What to work on:
A – Can you update the cooling fan thread's text starting with "# Lack of Cooling" and going on through "would be better.", with "motherboard" changed to "mainboard"?
B – What comes next in the cooling fan thread after its final line? Write the continuation.

Passage:

# Lack of Cooling Fans



## Reui (May 27, 2010)

I've been wondering why I can only install 1 6cm fan.
It's too small and I feel that the CPU doesn't have enough fans to lessen the temperature inside.
I read the manual of my motherboard and it says that's the only (3 pins)fan I can install.
If there's a way that I can add another or two fans that would be better.


----------



## Old Rich (May 31, 2007)

What case . . you can always connect more fans to the molex connections from the power supply


----------



## Reui (May 27, 2010)

yeah but the case doesn't have a space for a fan bigger than 6cm, I don't know about the case' name but the word ZEAL is written at the front and at the PSU... it's a slim/compact case.


----------



## Old Rich (May 31, 2007)

Does it have space for fans in the front or side?


----------



## Reui (May 27, 2010)

it has 2 more space at the back and another 2 at the detachable side


----------



## Old Rich (May 31, 2007)

You can put fans there in those places . . front and side fans should blow into the case . . top and rear fans should blow out


----------



## Reui (May 27, 2010)

Given information:
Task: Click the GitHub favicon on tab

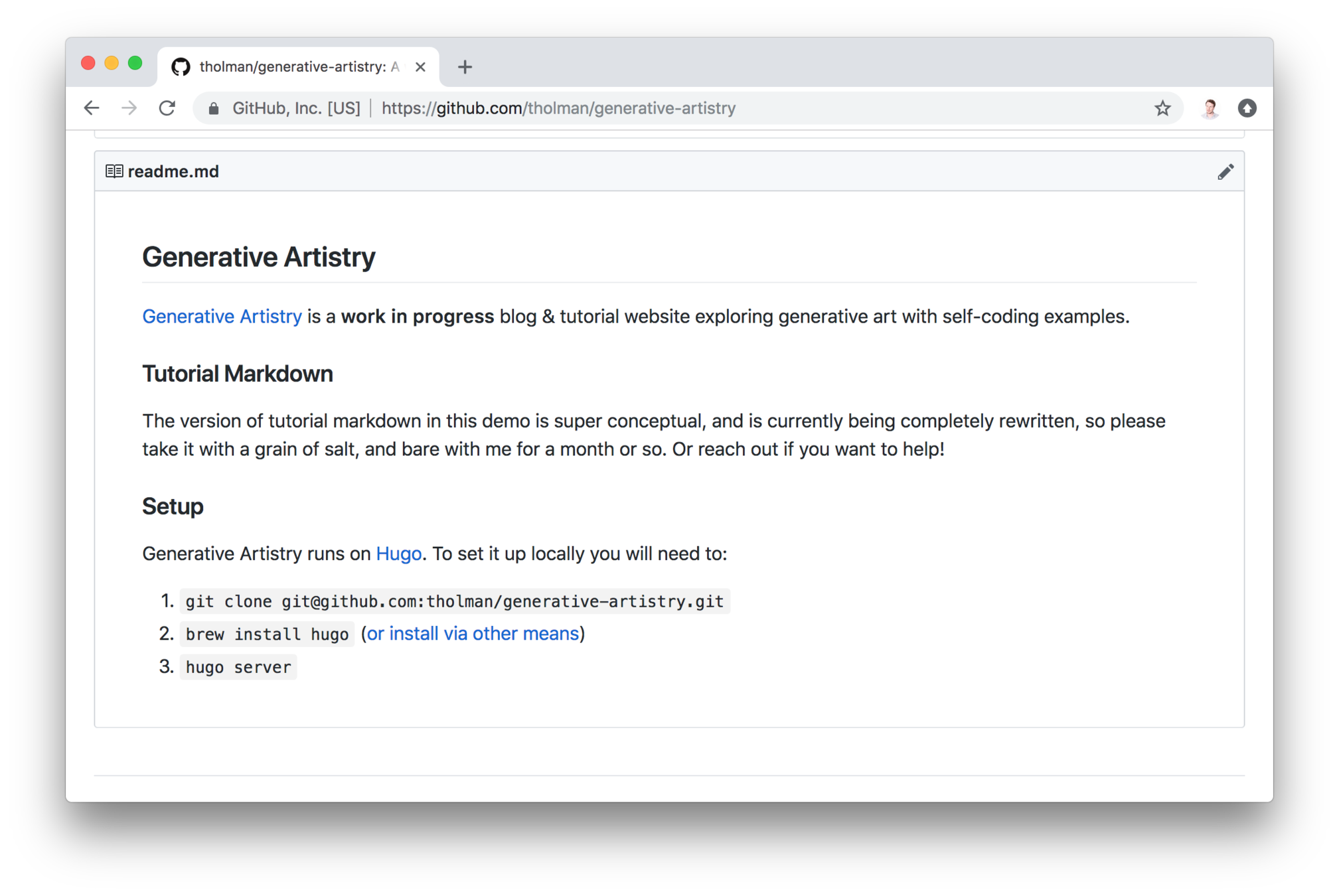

Exercise results:
A –
# Lack of Cooling Fans



## Reui (May 27, 2010)

I've been wondering why I can only install 1 6cm fan.
It's too small and I feel that the CPU doesn't have enough fans to lessen the temperature inside.
I read the manual of my mainboard and it says that's the only (3 pins)fan I can install.
If there's a way that I can add another or two fans that would be better.

B –
the problem is, I can't find any fans that can connect from the power supply,only small fans can be installed base on the size of the punched holes on the case.


----------



## Old Rich (May 31, 2007)

http://www.google.com/products?q=ca...esult_group&ct=title&resnum=3&ved=0CDwQrQQwAg


----------



## Reui (May 27, 2010)

thanks for the Link, I'm thinking of moving it to a better case after seeing the cooling fans

though I'm not sure if it's possible or if I am capable of doing it. Do I need technician to do it?


----------



## Old Rich (May 31, 2007)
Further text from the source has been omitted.